After an evaluation, GNOME has moved from Bugzilla to GitLab. Learn more about GitLab.
No new issues can be reported in GNOME Bugzilla anymore.
To report an issue in a GNOME project, go to GNOME GitLab.
Do not go to GNOME Gitlab for: Bluefish, Doxygen, GnuCash, GStreamer, java-gnome, LDTP, NetworkManager, Tomboy.
Bug 768215 - gparted crashes due to g_quark_from_static_string used in global initialization
gparted crashes due to g_quark_from_static_string used in global initialization
Status: RESOLVED OBSOLETE
Product: glib
Classification: Platform
Component: gobject
2.48.x
Other Linux
: Normal major
: ---
Assigned To: gtkdev
gtkdev
Depends on:
Blocks:
 
 
Reported: 2016-06-29 20:16 UTC by ncopa
Modified: 2018-05-24 18:58 UTC
See Also:
GNOME target: ---
GNOME version: ---


Attachments
gquark: make sure quark is initialized before create new quark (1.37 KB, patch)
2016-06-30 07:59 UTC, ncopa
none Details | Review
0001-gquark-simplify-locking-code.patch (2.53 KB, patch)
2016-07-06 11:15 UTC, ncopa
none Details | Review
0002-gquark-move-string-check-to-quark_from_string.patch (1.88 KB, patch)
2016-07-06 11:17 UTC, ncopa
none Details | Review
0003-gquark-fix-initialization-with-c-constructors.patch (1.46 KB, patch)
2016-07-06 11:20 UTC, ncopa
rejected Details | Review

Description ncopa 2016-06-29 20:16:11 UTC
gparted build with musl libc crashes with this error:

GLib:ERROR:gquark.c:60:g_quark_init: assertion failed: (quark_seq_id == 0)

backtrace:

Core was generated by `/usr/sbin/gpartedbin'.
Program terminated with signal SIGABRT, Aborted.
  • #0 __syscall4
    at ./arch/x86_64/syscall_arch.h line 38
  • #0 __syscall4
    at ./arch/x86_64/syscall_arch.h line 38
  • #1 __restore_sigs
    at src/signal/block.c line 43
  • #2 raise
    at src/signal/raise.c line 13
  • #3 abort
    at src/exit/abort.c line 7
  • #4 g_assertion_message
  • #5 g_assertion_message_expr
    at gtestutils.c line 2452
  • #6 g_quark_init
    at gquark.c line 60
  • #7 glib_init
    at glib-init.c line 243
  • #8 do_init_fini
    at ldso/dynlink.c line 1233
  • #9 __libc_start_main
  • #10 _start_c
    at crt/crt1.c line 17
  • #11 _start
  • #0 quark_new
    at gquark.c line 299
  • #1 quark_from_string
    at gquark.c line 186
  • #2 g_quark_from_static_string
    at gquark.c line 246
  • #3 ??
    from /usr/lib/libgiomm-2.4.so.1
  • #4 do_init_fini
    at ldso/dynlink.c line 1233
  • #5 __libc_start_main
  • #6 _start_c
    at crt/crt1.c line 17
  • #7 _start


So what happens is that there is a global initialization using g_quark_from_static_string in glibmm/gio/src/application.ccg
(https://git.gnome.org/browse/glibmm/tree/gio/src/application.ccg#n46)
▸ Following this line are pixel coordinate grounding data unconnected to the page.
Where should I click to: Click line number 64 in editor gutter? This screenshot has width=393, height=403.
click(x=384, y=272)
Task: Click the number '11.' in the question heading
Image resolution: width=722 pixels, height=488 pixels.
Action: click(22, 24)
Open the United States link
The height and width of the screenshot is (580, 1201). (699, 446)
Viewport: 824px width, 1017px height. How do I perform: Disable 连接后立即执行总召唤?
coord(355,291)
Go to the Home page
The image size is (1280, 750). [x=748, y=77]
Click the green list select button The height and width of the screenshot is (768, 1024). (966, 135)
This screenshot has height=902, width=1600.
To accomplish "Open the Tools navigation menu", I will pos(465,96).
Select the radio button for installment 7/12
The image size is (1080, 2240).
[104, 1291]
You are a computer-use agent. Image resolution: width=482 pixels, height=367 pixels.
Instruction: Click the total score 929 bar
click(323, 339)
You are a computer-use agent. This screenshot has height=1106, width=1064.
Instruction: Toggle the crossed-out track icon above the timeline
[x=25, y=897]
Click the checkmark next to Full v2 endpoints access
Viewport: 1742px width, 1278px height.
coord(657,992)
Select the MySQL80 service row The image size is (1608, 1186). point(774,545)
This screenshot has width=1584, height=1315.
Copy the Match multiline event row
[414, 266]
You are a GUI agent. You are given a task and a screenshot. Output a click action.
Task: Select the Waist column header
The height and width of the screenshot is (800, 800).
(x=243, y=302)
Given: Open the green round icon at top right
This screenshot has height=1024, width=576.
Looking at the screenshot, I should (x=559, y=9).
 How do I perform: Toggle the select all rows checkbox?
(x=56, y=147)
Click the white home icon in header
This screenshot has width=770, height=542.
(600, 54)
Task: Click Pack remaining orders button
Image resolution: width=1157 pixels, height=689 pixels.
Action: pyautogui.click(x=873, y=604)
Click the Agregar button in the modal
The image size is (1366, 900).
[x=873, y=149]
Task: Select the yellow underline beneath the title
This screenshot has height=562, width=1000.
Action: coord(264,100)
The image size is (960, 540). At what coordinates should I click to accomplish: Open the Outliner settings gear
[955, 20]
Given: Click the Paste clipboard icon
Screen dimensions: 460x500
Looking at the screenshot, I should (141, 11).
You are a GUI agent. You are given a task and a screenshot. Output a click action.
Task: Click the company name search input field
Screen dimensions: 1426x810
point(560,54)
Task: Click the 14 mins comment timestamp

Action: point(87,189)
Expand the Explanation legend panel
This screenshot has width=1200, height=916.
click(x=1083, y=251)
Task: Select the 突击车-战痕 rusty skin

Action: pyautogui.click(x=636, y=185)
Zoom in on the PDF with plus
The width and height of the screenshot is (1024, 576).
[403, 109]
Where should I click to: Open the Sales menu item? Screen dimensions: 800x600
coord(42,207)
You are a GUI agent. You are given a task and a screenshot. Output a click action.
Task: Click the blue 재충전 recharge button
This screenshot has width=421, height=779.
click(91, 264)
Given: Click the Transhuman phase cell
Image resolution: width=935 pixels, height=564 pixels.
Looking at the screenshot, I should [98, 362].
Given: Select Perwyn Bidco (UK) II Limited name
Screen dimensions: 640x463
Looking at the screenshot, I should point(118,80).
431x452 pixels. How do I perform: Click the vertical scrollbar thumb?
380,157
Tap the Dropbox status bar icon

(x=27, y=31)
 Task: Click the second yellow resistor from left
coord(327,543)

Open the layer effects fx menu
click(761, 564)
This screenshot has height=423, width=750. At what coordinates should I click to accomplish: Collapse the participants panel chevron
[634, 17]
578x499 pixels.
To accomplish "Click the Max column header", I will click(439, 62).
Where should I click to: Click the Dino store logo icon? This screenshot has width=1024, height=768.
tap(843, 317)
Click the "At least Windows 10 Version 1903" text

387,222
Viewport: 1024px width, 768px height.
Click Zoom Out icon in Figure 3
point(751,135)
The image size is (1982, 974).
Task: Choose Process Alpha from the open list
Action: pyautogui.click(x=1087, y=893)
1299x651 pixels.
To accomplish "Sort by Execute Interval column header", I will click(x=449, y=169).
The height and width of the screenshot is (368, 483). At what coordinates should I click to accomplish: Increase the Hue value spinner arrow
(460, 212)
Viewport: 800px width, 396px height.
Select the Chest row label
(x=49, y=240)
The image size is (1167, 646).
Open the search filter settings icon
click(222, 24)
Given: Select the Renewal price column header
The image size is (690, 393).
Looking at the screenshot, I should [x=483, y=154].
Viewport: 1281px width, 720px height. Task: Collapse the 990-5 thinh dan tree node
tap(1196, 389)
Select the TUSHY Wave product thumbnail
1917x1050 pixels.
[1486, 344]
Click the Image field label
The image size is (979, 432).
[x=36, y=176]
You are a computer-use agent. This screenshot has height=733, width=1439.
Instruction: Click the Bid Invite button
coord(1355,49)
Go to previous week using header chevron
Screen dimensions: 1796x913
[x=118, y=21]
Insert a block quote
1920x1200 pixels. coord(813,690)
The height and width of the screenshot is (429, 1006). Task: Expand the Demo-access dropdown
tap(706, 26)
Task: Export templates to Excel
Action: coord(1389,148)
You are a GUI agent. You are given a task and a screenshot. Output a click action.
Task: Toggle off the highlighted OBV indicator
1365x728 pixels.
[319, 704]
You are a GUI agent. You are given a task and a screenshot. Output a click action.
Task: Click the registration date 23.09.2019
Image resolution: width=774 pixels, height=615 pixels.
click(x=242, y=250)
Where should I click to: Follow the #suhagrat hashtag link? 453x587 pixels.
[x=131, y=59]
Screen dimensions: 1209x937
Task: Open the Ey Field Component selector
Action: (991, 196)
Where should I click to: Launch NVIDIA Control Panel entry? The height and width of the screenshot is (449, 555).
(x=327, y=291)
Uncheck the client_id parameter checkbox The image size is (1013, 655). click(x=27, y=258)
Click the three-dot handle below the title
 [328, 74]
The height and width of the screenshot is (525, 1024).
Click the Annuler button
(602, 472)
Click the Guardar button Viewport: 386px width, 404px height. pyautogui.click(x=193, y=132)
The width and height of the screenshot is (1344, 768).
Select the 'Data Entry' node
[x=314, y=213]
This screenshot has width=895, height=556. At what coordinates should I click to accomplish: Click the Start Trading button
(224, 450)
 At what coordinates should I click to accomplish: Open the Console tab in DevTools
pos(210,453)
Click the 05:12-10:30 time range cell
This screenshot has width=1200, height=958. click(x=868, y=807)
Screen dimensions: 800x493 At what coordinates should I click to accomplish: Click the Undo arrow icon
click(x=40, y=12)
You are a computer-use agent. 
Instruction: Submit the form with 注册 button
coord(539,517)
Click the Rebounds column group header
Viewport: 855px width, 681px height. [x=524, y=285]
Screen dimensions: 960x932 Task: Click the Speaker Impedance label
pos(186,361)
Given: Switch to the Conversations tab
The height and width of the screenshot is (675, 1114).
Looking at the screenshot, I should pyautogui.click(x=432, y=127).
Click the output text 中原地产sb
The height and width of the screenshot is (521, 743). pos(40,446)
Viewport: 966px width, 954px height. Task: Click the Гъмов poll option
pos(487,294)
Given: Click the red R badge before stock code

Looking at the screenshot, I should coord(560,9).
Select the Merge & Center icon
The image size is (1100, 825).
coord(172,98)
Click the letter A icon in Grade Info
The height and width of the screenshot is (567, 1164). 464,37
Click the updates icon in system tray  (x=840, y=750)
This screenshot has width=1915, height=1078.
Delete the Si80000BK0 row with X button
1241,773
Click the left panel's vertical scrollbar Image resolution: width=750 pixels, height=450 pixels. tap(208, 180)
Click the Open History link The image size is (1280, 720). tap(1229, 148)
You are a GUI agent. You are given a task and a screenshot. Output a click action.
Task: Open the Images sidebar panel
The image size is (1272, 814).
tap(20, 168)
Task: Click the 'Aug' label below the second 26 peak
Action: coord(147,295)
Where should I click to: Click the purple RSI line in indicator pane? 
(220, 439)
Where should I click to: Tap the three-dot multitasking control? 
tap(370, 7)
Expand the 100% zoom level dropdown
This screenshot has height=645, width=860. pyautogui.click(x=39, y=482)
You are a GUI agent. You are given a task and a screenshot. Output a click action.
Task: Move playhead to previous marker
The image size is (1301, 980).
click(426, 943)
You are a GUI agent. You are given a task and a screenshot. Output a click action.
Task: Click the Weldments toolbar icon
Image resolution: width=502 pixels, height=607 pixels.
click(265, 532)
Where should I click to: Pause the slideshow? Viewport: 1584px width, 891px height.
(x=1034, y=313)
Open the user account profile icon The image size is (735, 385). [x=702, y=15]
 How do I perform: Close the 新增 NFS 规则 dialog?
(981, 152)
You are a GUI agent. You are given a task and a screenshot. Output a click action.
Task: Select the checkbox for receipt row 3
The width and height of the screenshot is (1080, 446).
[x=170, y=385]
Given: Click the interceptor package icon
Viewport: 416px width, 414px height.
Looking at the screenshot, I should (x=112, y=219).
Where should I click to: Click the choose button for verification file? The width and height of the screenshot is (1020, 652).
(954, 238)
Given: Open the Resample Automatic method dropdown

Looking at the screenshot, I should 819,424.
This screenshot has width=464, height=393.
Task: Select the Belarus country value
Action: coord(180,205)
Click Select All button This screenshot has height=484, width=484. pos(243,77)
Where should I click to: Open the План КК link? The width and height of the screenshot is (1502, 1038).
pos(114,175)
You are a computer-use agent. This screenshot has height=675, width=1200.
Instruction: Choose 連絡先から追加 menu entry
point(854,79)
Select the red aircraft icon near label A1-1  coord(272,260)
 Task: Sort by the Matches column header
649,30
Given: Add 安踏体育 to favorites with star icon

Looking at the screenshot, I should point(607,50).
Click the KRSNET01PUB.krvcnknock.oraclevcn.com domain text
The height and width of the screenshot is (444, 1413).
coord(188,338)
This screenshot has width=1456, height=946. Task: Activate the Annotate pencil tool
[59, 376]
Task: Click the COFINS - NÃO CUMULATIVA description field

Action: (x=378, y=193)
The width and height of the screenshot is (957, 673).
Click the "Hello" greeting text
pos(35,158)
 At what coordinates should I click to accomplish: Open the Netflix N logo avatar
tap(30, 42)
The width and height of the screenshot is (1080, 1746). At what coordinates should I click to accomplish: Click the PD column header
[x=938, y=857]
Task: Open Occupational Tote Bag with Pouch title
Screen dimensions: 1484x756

This call to g_quark_from_static_string will increase the quark_seq_id (via quark_new) and it happens before the glib_init ctor has called g_quark_init, so when glib_init tries to initialize quark, it will trigger the assert.

This can be solved in various ways:
- revert commit 2fe992 (Move quark initialization to a constructor)
- call g_quark_init from quark_new (and have a static boolean to check that its only initialized once)
- call g_quark_init from g_quark_from_static_string (with static boolean check)
- say that its not allowed to use g_quark_from_static_string to initalize globals and tell glibmm to fix it other way.
Comment 1 ncopa 2016-06-29 20:19:50 UTC
Untested, possible fix:

diff --git a/glib/gquark.c b/glib/gquark.c
index 9e51a92..978f9ef 100644
--- a/glib/gquark.c
+++ b/glib/gquark.c
@@ -57,6 +57,11 @@ static gint           quark_block_offset = 0;
 void
 g_quark_init (void)
 {
+  static gboolean quark_initialized = FALSE;
+
+  if (quark_initialized)
+    return;
+
   g_assert (quark_seq_id == 0);
   quark_ht = g_hash_table_new (g_str_hash, g_str_equal);
   quarks = g_new (gchar*, QUARK_BLOCK_SIZE);
@@ -280,6 +285,7 @@ quark_new (gchar *string)
   GQuark quark;
   gchar **quarks_new;
 
+  g_quark_init ();
   if (quark_seq_id % QUARK_BLOCK_SIZE == 0)
     {
       quarks_new = g_new (gchar*, quark_seq_id + QUARK_BLOCK_SIZE);
Comment 2 ncopa 2016-06-29 20:22:53 UTC
there should of cource be an

  quark_initialized = TRUE;

in there too
Comment 3 Matthias Clasen 2016-06-30 03:56:51 UTC
> This call to g_quark_from_static_string will increase the quark_seq_id (via
> quark_new) and it happens before the glib_init ctor has called g_quark_init, so
> when glib_init tries to initialize quark, it will trigger the assert.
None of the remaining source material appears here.